My argument is that Entity Framework, like any popular ORM, is already an abstraction over your database. It will take care of translating your needs into the appropriate SQL depending on the underlying store (MSSQL, Oracle, etc). As a firm believer in YAGNI, I highly doubt I will need to swap out my entire data access layer some day down the road, so why should I introduce architectural complexity for something that will very likely never come up? And even if it somehow does, I don’t know of a single instance where an application has been able to seamlessly swap completely different data stores (like going from SQL Server to RavebDB), without redesign, significant code re-write, and re-testing.

Implementing the IDataContext (and adding filtering into our infrastructure)

Below is our concrete data context. It inherits from DbContext (From EF) and implements the interface we created. EF will automatically initialize the DbSet properties for us (as in the case of Products below), but we could also initialize it ourselves (as in the case of Categories).

Using this answer from StackOverflow I found a great implementation of IDbSet called FilteredDbSet, which takes an Expression in the constructor to represent a WHERE clause. This WHERE clause will be automatically added to every query against the Categories property (and of course, translated all the way to SQL).

Since consumers of the IDataContext are only ever working with IDbSet, they have no idea that this automatic filtering is taking place behind the scenes. Hooray: a smarter infrastructure.

public class ECommerceDb : DbContext, IDataContext
{
    public ECommerceDb()
    {
        // Automatically filter out Categories where IsDeleted == false
        Categories = new FilteredDbSet<Category>(this, c => c.IsDeleted == false);
    }

    public IDbSet<Category> Categories { get; set; }
    public IDbSet<Product> Products { get; set; }
}

What about Unit Testing?

Repositories offer a great unit testing abstraction. And so does this design. IDataContext exposes properties of type IDbSet – which is an interface just like IList, and ripe for the mocking!

Someone has even created a great InMemoryDbSet and added it to NuGet for our consuming pleasure.

https://nuget.org/packages/FakeDbSet

Now it becomes painlessly simple to create a fake IDataContext instance and populate it with InMemoryDbSets just like an in-memory repository would offer.

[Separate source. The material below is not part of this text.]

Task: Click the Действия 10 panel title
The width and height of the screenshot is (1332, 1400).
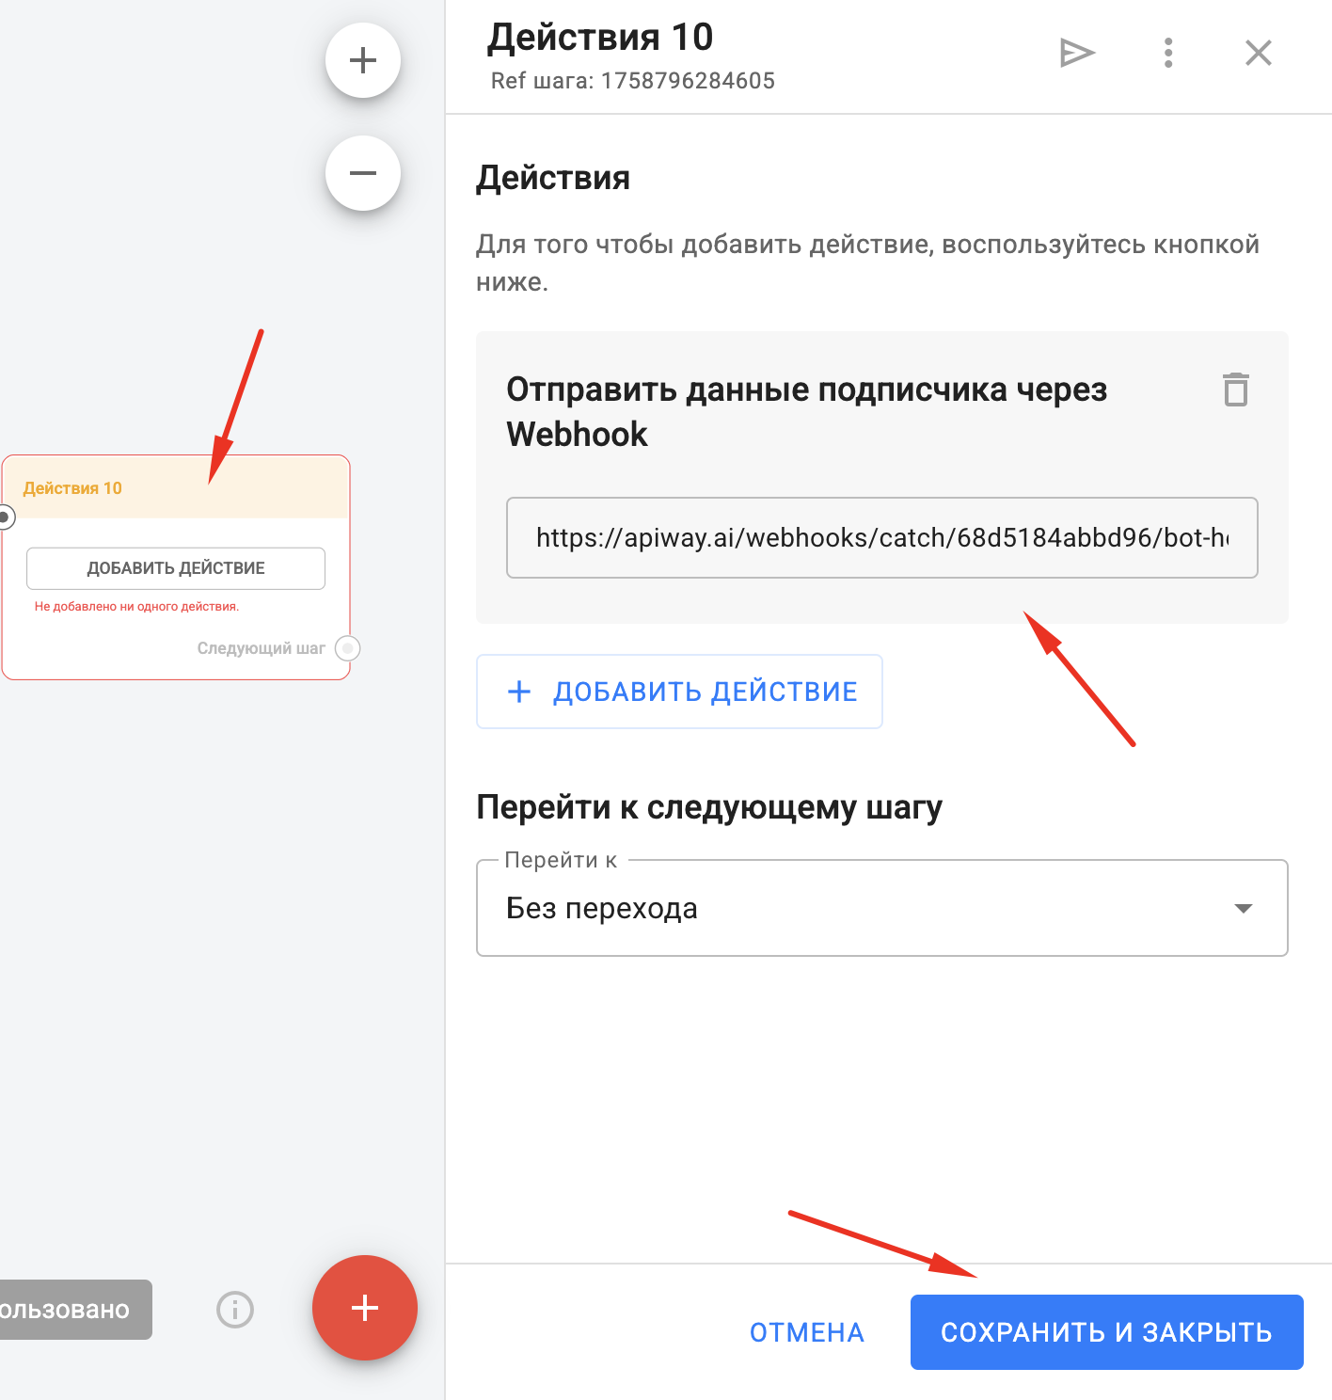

What about accessing the unfiltered set?

Kevin LaBranche asked below how I might handle a scenario where I needed to bypass the filter, such as for reporting. One way to solve this would be to create an Unfiltered extension method which could check if the IDbSet is a FilteredDbSet, and if so, return underlying set instead of the filtered one.

public static class DbSetHelper
{
    public static IQueryable<TEntity> Unfiltered<TEntity>(this IDbSet<TEntity> set) where TEntity : class
    {
        var filteredDbSet = set as FilteredDbSet<TEntity>;
        return filteredDbSet != null ? filteredDbSet.Unfiltered() : set;
    }
}

Note: I also had to add the following method to the FilteredDbSet class

public IQueryable<TEntity> Unfiltered()
{
    return _set;
}

Which could then be used as follows:

public ActionResult Index()
{
    var categories = _db.Categories;
    var unfiltered = _db.Categories.Unfiltered();
    return Content(string.Format("Found {0} active categories. Found {1} total.", categories.Count(), unfiltered.Count()));
}

Summary

Like the saying goes: complexity is easy; simplicity is hard.

Striving for a clean and simple architecture, without needless layers of complexity, is a goal we should all have. Sometimes it makes sense to try and make your infrastructure smarter, instead of adding yet another layer of indirection.